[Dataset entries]
====================

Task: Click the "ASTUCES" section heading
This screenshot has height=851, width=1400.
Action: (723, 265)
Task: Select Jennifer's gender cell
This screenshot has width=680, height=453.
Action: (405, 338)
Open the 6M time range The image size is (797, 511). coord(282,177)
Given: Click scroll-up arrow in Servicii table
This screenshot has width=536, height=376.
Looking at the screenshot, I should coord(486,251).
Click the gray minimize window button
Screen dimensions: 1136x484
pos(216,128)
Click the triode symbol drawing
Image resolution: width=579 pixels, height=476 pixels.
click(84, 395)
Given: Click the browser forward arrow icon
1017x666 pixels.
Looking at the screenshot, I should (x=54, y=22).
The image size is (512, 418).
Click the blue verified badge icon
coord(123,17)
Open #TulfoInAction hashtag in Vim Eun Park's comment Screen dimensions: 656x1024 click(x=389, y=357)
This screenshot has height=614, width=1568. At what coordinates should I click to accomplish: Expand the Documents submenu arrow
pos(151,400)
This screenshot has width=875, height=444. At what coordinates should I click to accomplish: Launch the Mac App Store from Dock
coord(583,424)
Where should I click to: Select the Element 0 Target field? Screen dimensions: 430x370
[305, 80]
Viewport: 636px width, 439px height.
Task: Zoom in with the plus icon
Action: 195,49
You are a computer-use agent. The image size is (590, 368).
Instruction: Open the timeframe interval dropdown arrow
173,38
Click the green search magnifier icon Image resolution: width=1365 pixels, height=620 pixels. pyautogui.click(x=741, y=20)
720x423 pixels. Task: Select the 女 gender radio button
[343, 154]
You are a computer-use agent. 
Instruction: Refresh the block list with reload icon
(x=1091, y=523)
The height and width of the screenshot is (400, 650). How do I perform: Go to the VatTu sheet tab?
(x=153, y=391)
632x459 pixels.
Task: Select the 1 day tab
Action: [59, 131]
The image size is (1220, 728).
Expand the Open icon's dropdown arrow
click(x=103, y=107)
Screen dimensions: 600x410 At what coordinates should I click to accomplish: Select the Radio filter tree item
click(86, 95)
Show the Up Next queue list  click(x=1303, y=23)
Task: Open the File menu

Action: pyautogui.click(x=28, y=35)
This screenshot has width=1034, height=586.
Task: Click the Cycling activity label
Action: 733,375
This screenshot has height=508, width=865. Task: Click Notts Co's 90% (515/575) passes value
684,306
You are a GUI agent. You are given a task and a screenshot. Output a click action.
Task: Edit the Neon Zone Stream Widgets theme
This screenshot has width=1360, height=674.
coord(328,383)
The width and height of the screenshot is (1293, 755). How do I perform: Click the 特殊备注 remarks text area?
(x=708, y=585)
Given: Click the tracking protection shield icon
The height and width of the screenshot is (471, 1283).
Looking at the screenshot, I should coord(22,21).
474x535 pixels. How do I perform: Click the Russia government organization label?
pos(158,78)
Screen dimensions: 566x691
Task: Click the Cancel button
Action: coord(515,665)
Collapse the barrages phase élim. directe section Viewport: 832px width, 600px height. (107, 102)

====================

Task brief | Copy every entry exactly as it is given.

Response to the exercise |
Task: Click the "ASTUCES" section heading
This screenshot has height=851, width=1400.
Action: (723, 265)
Task: Select Jennifer's gender cell
This screenshot has width=680, height=453.
Action: (405, 338)
Open the 6M time range The image size is (797, 511). coord(282,177)
Given: Click scroll-up arrow in Servicii table
This screenshot has width=536, height=376.
Looking at the screenshot, I should coord(486,251).
Click the gray minimize window button
Screen dimensions: 1136x484
pos(216,128)
Click the triode symbol drawing
Image resolution: width=579 pixels, height=476 pixels.
click(84, 395)
Given: Click the browser forward arrow icon
1017x666 pixels.
Looking at the screenshot, I should (x=54, y=22).
The image size is (512, 418).
Click the blue verified badge icon
coord(123,17)
Open #TulfoInAction hashtag in Vim Eun Park's comment Screen dimensions: 656x1024 click(x=389, y=357)
This screenshot has height=614, width=1568. At what coordinates should I click to accomplish: Expand the Documents submenu arrow
pos(151,400)
This screenshot has width=875, height=444. At what coordinates should I click to accomplish: Launch the Mac App Store from Dock
coord(583,424)
Where should I click to: Select the Element 0 Target field? Screen dimensions: 430x370
[305, 80]
Viewport: 636px width, 439px height.
Task: Zoom in with the plus icon
Action: 195,49
You are a computer-use agent. The image size is (590, 368).
Instruction: Open the timeframe interval dropdown arrow
173,38
Click the green search magnifier icon Image resolution: width=1365 pixels, height=620 pixels. pyautogui.click(x=741, y=20)
720x423 pixels. Task: Select the 女 gender radio button
[343, 154]
You are a computer-use agent. 
Instruction: Refresh the block list with reload icon
(x=1091, y=523)
The height and width of the screenshot is (400, 650). How do I perform: Go to the VatTu sheet tab?
(x=153, y=391)
632x459 pixels.
Task: Select the 1 day tab
Action: [59, 131]
The image size is (1220, 728).
Expand the Open icon's dropdown arrow
click(x=103, y=107)
Screen dimensions: 600x410 At what coordinates should I click to accomplish: Select the Radio filter tree item
click(86, 95)
Show the Up Next queue list  click(x=1303, y=23)
Task: Open the File menu

Action: pyautogui.click(x=28, y=35)
This screenshot has width=1034, height=586.
Task: Click the Cycling activity label
Action: 733,375
This screenshot has height=508, width=865. Task: Click Notts Co's 90% (515/575) passes value
684,306
You are a GUI agent. You are given a task and a screenshot. Output a click action.
Task: Edit the Neon Zone Stream Widgets theme
This screenshot has width=1360, height=674.
coord(328,383)
The width and height of the screenshot is (1293, 755). How do I perform: Click the 特殊备注 remarks text area?
(x=708, y=585)
Given: Click the tracking protection shield icon
The height and width of the screenshot is (471, 1283).
Looking at the screenshot, I should coord(22,21).
474x535 pixels. How do I perform: Click the Russia government organization label?
pos(158,78)
Screen dimensions: 566x691
Task: Click the Cancel button
Action: coord(515,665)
Collapse the barrages phase élim. directe section Viewport: 832px width, 600px height. (107, 102)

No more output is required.